Several local families have come forward alleging cases of neglect or abuse at the Grove and the League of United Latin American Citizens (LULAC) became involved by starting up an informational campaign and picketing at the facility.
LULAC president Julie Contreras called the issue “a human services crisis.”
The first public complaints came from the family of 87-year-old Carmen Marrero. The family reported its complaints regarding Marrero’s treatment at the Grove to Zion police.
In August, Marrero’s daughter, Nancy Rivera, was informed her mother had an abscess in her mouth and was taken to the hospital with a black eye, bruising on her back and her jaw swollen due to being fractured in two places.
A surgeon told Rivera the injuries could not have resulted from an abscess, and were likely caused by a fall or other trauma.
Marrero had surgery to insert a plate in her jaw, and is now staying at another facility.

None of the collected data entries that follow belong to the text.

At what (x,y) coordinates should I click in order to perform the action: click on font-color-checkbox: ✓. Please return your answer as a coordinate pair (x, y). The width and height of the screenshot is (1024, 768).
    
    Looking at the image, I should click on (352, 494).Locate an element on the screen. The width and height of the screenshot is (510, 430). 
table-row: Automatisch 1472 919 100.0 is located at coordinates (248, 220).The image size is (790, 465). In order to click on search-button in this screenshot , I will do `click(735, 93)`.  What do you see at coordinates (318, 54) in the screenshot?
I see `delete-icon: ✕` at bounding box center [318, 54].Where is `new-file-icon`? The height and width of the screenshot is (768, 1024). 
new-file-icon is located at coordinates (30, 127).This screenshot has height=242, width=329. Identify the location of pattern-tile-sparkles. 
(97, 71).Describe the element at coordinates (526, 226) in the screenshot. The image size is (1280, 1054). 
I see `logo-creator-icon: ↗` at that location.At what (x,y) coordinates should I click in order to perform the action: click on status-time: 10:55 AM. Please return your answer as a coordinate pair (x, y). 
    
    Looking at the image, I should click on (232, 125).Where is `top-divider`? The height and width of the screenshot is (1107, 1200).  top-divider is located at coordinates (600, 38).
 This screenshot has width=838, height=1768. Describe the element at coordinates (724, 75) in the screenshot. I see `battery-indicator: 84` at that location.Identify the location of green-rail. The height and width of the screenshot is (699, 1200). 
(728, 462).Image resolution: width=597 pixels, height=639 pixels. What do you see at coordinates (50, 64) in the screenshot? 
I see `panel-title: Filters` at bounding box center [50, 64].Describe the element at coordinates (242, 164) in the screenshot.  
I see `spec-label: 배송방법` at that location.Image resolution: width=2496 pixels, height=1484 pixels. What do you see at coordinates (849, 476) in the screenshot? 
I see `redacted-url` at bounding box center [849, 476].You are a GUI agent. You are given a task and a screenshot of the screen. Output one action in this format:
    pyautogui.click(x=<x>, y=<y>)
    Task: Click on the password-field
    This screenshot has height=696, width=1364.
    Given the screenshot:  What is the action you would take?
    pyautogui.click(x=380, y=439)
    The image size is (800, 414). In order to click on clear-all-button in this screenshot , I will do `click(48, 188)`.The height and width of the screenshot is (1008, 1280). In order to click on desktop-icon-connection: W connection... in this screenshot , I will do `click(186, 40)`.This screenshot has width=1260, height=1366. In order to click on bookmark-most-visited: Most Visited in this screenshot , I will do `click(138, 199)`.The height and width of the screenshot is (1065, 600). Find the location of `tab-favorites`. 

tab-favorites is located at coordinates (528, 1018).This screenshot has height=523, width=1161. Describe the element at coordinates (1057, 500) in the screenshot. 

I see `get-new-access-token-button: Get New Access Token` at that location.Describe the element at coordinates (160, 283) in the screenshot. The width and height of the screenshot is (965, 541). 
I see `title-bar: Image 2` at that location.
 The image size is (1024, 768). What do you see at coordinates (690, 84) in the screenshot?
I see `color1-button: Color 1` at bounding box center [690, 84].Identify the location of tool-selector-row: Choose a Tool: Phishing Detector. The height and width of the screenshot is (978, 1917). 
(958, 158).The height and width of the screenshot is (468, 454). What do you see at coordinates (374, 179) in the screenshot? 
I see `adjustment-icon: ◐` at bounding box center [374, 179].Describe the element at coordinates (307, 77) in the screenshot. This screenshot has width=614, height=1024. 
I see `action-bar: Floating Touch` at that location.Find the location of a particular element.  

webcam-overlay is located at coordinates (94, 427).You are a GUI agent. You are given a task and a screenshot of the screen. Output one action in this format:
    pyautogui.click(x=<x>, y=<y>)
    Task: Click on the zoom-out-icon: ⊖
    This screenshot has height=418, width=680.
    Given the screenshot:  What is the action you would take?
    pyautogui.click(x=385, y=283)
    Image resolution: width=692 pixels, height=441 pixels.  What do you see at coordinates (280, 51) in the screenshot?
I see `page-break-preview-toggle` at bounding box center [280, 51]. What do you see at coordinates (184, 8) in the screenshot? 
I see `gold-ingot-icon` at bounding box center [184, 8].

Contreras said several other families have contacted LULAC with concerns about family members at The Grove. One is the family of 52-year-old Roberta Christian, who has liver failure.
Christian’s sister, Genny Lowy of Winthrop Harbor, said Christian has had scabies mites five times since she moved into The Grove, and told family members she had been assaulted at the facility. Christian’s family also made a report with Zion police.
Some of the families have contacted attorneys who have requested their clients medical record from the Grove.
Zion police did not return a call Monday regarding their investigation into the reports.